Indeed, the Covid-19 pandemic has disrupted the everyday routines of human lives, and impacted the poor and vulnerable families, due to the resultant lockdown. While the world’s attention has been focused on the coronavirus pandemic for past months, and rightly so, with a global death toll of over 285,000, the secondary impacts of Covid-19, including a looming “hunger pandemic” and “poverty tsunami”, have not been taken seriously. Experts warn that deaths from secondary impacts — poverty, hunger, diseases, and violence exacerbated by the pandemic — may dwarf the number of those who die of the novel coronavirus itself.
Though African governments, like their counterparts in other regions of the world, have mobilized to get basic food supplies to their most vulnerable citizens during the COVID-19 lockdown, the stop-gap measures implemented by Africans governments were put together hurriedly, without careful planning or long-term strategizing, and they are not sustainable in the medium term. African governments are also faced with a key hurdle of reaching out to those vulnerable families, especially in remote communities across the continent.
Therefore, to save lives and truly reach out to the vulnerable in the society, many more people would have to step up support and provide food for families, who are struggling during these unprecedented times, in their communities. Let take a clue from Dr Elizabeth Nkumbula – Lungu, former CEO of Zambia Workers Compensation Board, who recently demonstrated her commitment towards cushioning the impact of the pandemic on the lives of vulnerable people, through a KickOut Covid-19 Project for Copperbelt that was undertaken on 20th May 2020.
Dr Nkumbula-Lungu is currently a board member of the Centre for Economic and Leadership Development (CELD). She also serves as a Board Member on a Number of Institutions Including Zambia Forest and Forestry Industries Corporation, Real Estate Investment Zambia and Mulungushi University. She has held various key strategic senior management positions, in the largest housing finance institution in Zambia that included northern regional accountant and manager, manager banking operations and director banking operations which required significant financial experience in strategic vision alignment, team management and effective execution cutting across many disciplines.

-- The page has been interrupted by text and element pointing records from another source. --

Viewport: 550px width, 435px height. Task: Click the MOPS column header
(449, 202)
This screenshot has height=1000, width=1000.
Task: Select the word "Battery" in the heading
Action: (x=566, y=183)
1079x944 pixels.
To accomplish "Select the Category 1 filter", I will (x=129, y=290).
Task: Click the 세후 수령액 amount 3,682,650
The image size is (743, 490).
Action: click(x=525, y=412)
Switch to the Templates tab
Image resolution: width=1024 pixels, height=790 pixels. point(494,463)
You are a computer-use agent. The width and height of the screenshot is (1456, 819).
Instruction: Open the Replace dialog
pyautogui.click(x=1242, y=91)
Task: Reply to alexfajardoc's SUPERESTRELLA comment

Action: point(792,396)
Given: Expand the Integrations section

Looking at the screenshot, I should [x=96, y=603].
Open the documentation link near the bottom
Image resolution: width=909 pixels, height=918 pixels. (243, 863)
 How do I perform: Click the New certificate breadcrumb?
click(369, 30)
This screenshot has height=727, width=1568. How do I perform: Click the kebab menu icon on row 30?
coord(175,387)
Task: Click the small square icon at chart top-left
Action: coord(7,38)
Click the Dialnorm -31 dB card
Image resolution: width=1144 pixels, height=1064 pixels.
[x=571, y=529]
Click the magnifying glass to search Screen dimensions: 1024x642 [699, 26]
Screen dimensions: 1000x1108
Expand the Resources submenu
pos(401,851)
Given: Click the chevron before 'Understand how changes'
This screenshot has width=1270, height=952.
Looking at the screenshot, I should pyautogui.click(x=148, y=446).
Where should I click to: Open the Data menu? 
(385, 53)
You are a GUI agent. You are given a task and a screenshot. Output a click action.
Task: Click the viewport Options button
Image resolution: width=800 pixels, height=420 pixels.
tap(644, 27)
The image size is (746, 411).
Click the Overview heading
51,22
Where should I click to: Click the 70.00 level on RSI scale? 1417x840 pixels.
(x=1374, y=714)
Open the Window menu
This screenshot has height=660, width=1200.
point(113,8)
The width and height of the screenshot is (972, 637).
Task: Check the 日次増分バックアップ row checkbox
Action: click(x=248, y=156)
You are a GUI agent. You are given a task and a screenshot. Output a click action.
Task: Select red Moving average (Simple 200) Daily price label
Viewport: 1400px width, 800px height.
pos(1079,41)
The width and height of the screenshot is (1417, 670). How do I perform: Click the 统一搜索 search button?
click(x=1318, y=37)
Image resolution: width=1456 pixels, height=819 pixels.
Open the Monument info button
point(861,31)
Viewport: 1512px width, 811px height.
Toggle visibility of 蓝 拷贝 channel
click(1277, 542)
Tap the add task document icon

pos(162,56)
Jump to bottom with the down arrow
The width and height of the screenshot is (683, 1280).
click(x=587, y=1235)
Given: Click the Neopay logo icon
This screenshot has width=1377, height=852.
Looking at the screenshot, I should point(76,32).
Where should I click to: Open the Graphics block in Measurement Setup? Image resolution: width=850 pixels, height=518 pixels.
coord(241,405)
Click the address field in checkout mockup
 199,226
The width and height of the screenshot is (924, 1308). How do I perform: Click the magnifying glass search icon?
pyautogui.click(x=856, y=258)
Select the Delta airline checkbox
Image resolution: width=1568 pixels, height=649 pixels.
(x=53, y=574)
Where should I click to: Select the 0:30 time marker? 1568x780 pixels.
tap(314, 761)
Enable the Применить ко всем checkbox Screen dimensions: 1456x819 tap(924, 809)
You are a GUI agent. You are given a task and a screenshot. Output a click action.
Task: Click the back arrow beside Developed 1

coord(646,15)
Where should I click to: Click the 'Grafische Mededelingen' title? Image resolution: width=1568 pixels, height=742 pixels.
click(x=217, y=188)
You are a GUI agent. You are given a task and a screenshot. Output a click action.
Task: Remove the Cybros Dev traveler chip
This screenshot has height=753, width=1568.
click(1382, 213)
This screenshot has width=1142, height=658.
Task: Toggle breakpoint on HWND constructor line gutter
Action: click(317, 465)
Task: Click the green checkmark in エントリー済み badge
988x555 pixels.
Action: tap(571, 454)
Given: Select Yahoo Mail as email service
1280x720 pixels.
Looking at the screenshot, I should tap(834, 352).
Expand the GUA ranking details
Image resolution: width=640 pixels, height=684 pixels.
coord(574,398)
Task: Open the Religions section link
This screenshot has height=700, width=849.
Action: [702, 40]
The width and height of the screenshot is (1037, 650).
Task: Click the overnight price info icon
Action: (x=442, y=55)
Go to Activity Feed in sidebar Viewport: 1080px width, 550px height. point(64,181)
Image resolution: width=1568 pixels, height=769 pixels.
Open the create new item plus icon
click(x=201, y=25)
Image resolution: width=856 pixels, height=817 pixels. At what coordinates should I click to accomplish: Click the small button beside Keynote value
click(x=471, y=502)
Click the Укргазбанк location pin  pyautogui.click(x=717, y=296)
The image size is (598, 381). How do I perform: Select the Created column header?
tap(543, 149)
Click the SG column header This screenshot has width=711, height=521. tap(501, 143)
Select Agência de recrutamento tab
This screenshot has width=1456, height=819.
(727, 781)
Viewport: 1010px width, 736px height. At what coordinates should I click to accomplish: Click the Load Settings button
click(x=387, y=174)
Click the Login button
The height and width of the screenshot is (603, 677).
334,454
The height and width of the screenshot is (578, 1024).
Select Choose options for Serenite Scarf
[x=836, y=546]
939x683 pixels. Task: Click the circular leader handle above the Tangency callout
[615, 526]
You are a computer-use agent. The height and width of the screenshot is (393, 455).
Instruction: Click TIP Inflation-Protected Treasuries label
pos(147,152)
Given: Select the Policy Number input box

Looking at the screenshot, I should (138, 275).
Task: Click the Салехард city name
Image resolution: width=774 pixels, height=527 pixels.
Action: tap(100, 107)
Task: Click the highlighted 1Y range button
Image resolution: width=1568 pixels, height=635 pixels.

Compassionately, she watched on ZNBC TV news about five families of housemaids in Kitwe who lost their jobs due to COVID -19 and were suffering. Dr Nkumbula-Lungu was moved to donate 265 face masks, 218 hand sanitizers, and 25 handwashing soaps, 60 pair of gloves, 100 shoe covers, four safety goggles, and three safety gowns. She also donated food items including 60 bags of 25Kg mealie meal, five bottles of cooking oil five packets of Sugar. The total cost of all these items was K15, 000 (about 818 USD), a little, yet so much for the survival of the poor and vulnerable in our communities.
In the same vein, when Dr Nkumbula-Lungu was requested by the Lusaka-based President of Sports in Action and Special Olympic Zambia, Dr Clement Chileshe, to donate to the vulnerable children in Kitwe and Ndola, she called upon my family and friends, and they put their efforts together to save lives by contributing whatever we could to target 200 differently-abled children in Kitwe – “Ipusukilo community school “and Ndola “Holy Family Special School”.
In brief, it will be in the Spirit of Ubuntu, which is essentially about African togetherness, and how all of our actions have an impact on others and on society, for every one step forward to make their contributions in support of the poor and the vulnerable, to avert the looming “hunger pandemic”, as the world battles to defeat the COVID-19 pandemic.